Debezium Tasks and Triggers
How to enable databases to leverage Debezium tasks and triggers.
In order to ensure the change data capture works seamlessly and to get the Debezium tasks and triggers running, you need to perform the necessary setup on the database. Below are instructions on how to set this up.
Debezium with MySQL
Creating a user
A Debezium MySQL connector requires a MySQL user account. This MySQL user must have appropriate permissions on all databases for which the Debezium MySQL connector captures changes.
Prerequisites
- A MySQL server.
- Basic knowledge of SQL commands.
Procedure
- Create the MySQL user:
mysql> CREATE USER 'user'@'localhost' IDENTIFIED BY 'password';
- Grant the required permissions to the user:
mysql> GRANT SELECT, RELOAD, SHOW DATABASES, REPLICATION SLAVE, REPLICATION CLIENT ON *.* TO 'user' IDENTIFIED BY 'password';
For a description of the required permissions, see Descriptions of user permissions.

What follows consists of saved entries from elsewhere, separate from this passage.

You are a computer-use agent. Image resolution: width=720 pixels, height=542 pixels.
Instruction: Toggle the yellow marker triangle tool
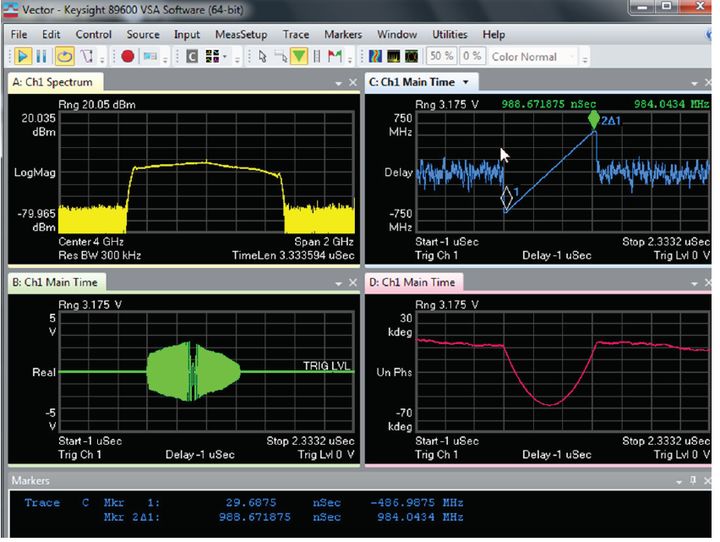[x=298, y=57]
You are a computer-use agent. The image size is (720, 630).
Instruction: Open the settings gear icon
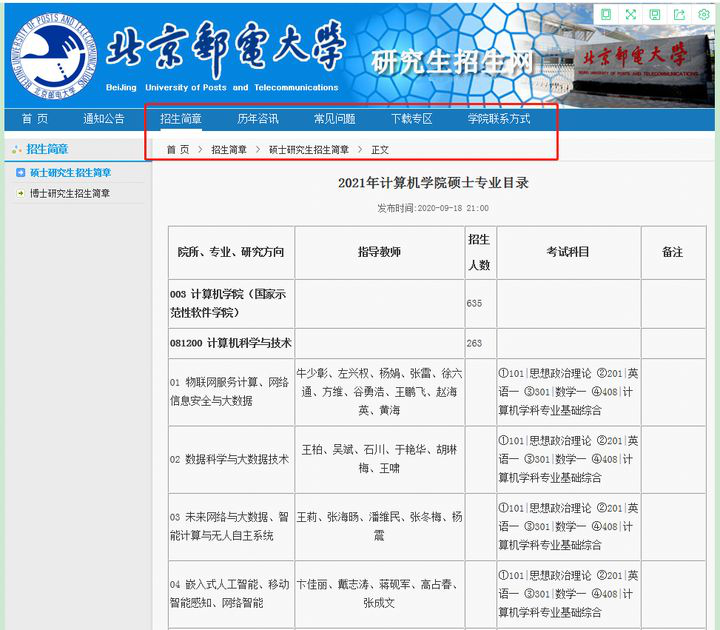tap(704, 14)
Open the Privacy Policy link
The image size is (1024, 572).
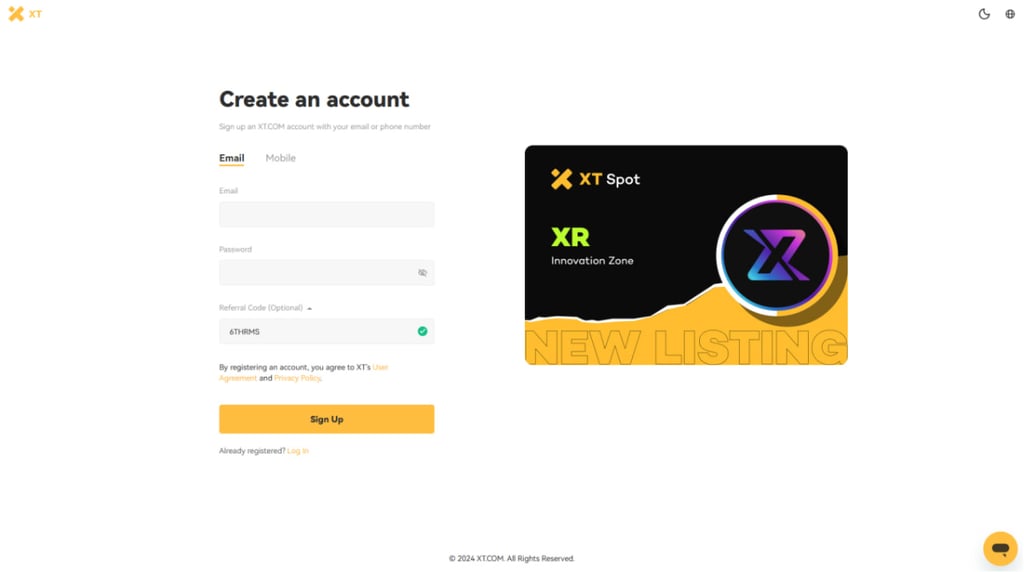point(297,378)
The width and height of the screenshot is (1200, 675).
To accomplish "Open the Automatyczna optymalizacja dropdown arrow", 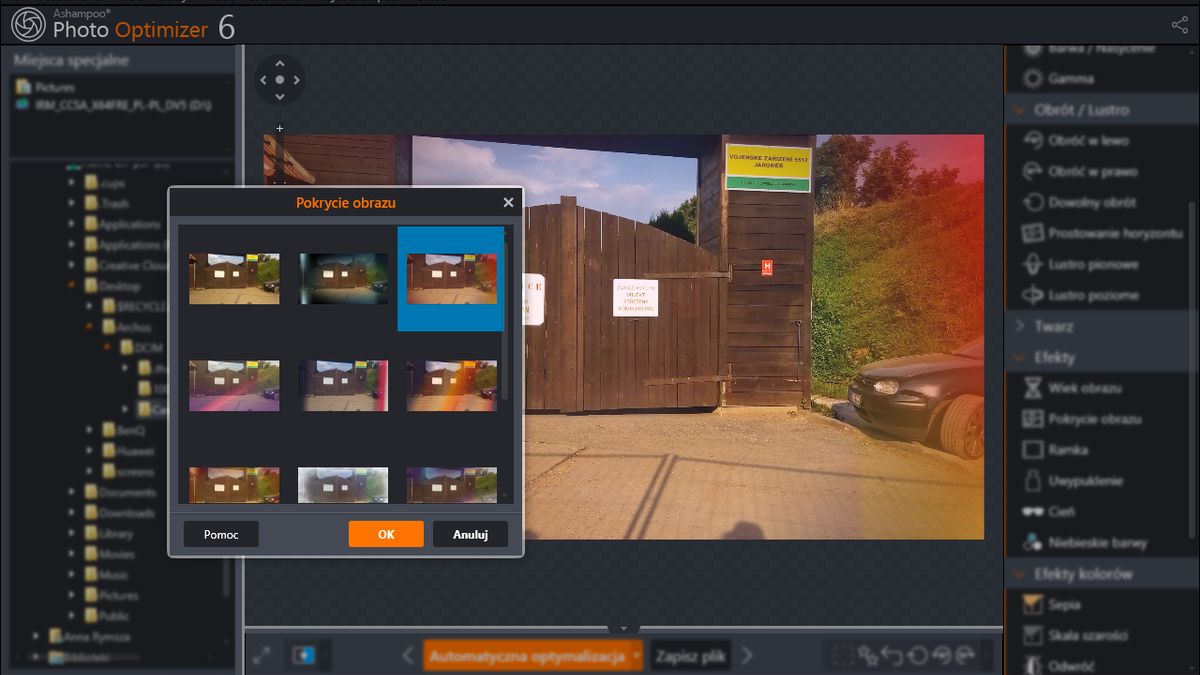I will pos(636,656).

If using a hosted option such as Amazon RDS or Amazon Aurora that does not allow a global read lock, table-level locks are used to create the consistent snapshot. In this case, you need to also grant LOCK TABLES
permissions to the user that you created. See snapshots for more details.
- Finalize the user’s permissions:
mysql> FLUSH PRIVILEGES;
Enabling the binlog
You must enable binary logging for MySQL replication. The binary logs record transaction updates in a way that enables replicas to propagate those changes.
Prerequisites
- A MySQL server.
- Appropriate MySQL user privileges.
Procedure
- Check whether the
log-bin
option is enabled:
// for MySQL 5.x
mysql> SELECT variable_value as "BINARY LOGGING STATUS (log-bin) ::"
FROM information_schema.global_variables WHERE variable_name='log_bin';
// for MySQL 8.x
mysql> SELECT variable_value as "BINARY LOGGING STATUS (log-bin) ::"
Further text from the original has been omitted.